Assalto lungo una notte alla Carlo Colombo. I ladri di rame scappano, si appostano e ci riprovano. Colpo sventato

La Carlo Colombo di Pisa, luogo del tentato furto
La Carlo Colombo di Pisa, luogo del tentato furto

La Carlo Colombo di Pisa, luogo del tentato furto

Ancora un tentato furto di rame alla Carlo Colombo Spa di Pisa. Ieri. domenica 29 dicembre alle 20 gli uomini del Corpo Guardie di Città, per la nona volta in 4 mesi, hanno sventato un grosso colpo nel’azienda leader nel mercato nazionale e internazionale dei semilavorati in rame.
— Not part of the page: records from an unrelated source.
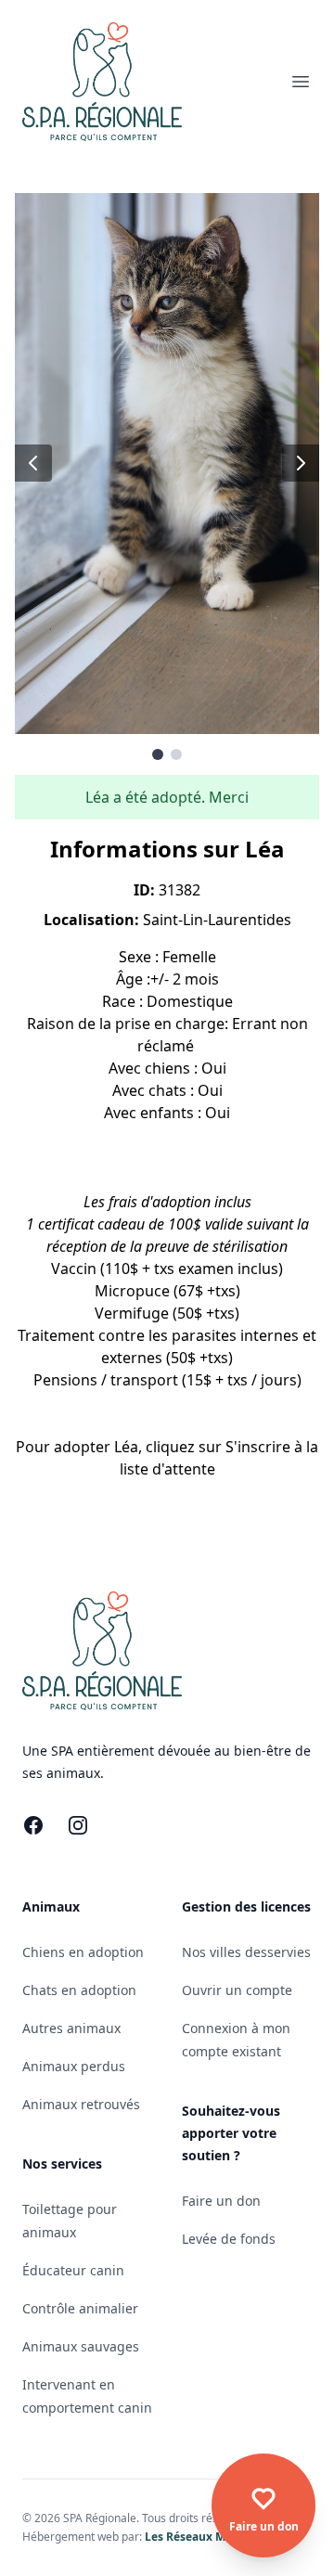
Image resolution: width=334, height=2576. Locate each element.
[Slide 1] (157, 754)
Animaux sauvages (80, 2346)
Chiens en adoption (83, 1952)
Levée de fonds (229, 2239)
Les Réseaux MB (189, 2536)
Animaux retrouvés (81, 2104)
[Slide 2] (176, 754)
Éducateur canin (73, 2270)
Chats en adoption (79, 1990)
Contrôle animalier (80, 2308)
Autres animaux (71, 2028)
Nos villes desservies (246, 1952)
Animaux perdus (73, 2066)
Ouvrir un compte (237, 1990)
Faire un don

Il personale in servizio, sentite delle urla provenire dalla parte posteriore dello stabilimento di Ospedaletto ma non avendo rilevato niente dai sistemi di allarme perimetrale e di videosorveglianza (guasti da alcuni giorni), sé andato a verificare cosa stesse accadendo mentre nel frattempo era stata avvisata la centrale operativa delle Guardie di Città affinché fosse richiesto l’intervento anche delle forze dell’ordine.
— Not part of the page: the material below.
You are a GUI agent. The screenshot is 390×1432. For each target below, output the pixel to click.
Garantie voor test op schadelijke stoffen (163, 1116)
Arrivati sul posto i vigilantes hanno notato 10 individui, di etnia rom, di cui 5 mentre stavano fuggendo. Gli altri hanno iniziato a lanciare grosse pietre verso un ex carabiniere e attuale titolare con il fratello di un’azienda di Soccorso Stradale, la Antoni, attigua alla Carlo Colombo spa, il quale si era accorto del fato che loro stessero trafugando delle lastre di rame attraverso il muro della recinzione dello stabilimento, dove avevano posizionato dei pancali per attraversarlo con più facilità.
Le matasse di rame erano state appoggiate nel piazzale della Toscopelli, confinante sia con la Carlo Colombo che con la sede del Soccorso Stradale.
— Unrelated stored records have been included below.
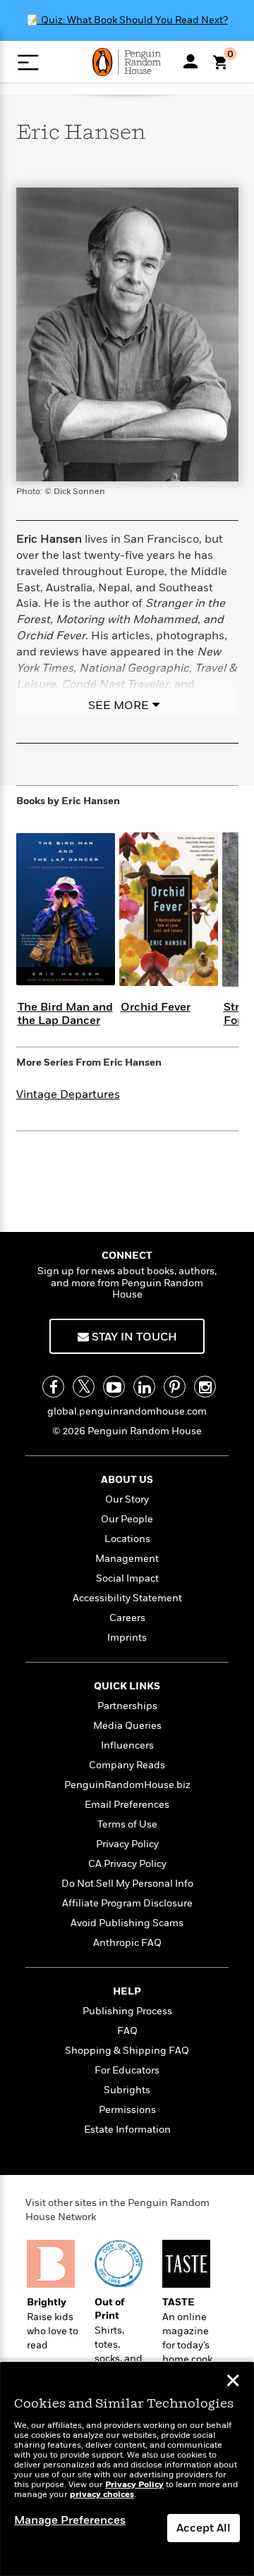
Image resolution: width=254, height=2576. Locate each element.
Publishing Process (127, 2011)
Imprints (127, 1637)
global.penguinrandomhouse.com (127, 1411)
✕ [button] (232, 2382)
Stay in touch (133, 1337)
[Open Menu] (28, 62)
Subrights (127, 2090)
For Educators (127, 2070)
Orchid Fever (155, 1007)
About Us (127, 1479)
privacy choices (102, 2495)
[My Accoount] (190, 61)
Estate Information (127, 2129)
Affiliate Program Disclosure (127, 1903)
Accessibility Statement (127, 1598)
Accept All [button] (203, 2528)
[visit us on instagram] (205, 1387)
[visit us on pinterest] (175, 1387)
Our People (127, 1519)
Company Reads (127, 1765)
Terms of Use (127, 1824)
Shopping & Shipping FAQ (127, 2050)
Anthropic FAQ (127, 1942)
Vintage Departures (68, 1094)
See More (118, 705)
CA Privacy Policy (127, 1864)
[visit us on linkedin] (144, 1387)
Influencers (127, 1745)
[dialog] (127, 2469)
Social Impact (127, 1578)
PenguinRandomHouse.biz (127, 1785)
Le Guardie di Città hanno costretto alla fuga i malviventi e le volanti della Polizia hanno setacciato la zona senza però riuscire a trovarli e a fermarli.
In questa occasione i ladri sono fuggiti a mani vuote. Lo stabilimento della Carlo Colombo spa e il piazzale della Toscopelli sono stati vigilati per tutta la notte fino alle 6.30 di stamani.
Tutto finito? Per niente. Intorno alle 6.45 , come testimoniano le telecamere di sorveglianza, la banda dei dieci rom, che aveva atteso la fine del servizio di vigilanza del Corpo Guardie di Città, probabilmente nascosta tra i campi confinanti con la zona industriale di Ospedaletto, accertato che si erano allontanati definitivamente i vigilantes, sono passati attraverso un varco creato sul retro della sede della Toscopelli, tagliando prima la recinzione esterna al confine con la stradina dei campi agricoli adiacenti e poi una ulteriore e più robusta recinzione interna, dopodiché hanno iniziato ad asportare le lastre di rame tra i campi fino alla strada di via Titignano, dove un camion li attendeva.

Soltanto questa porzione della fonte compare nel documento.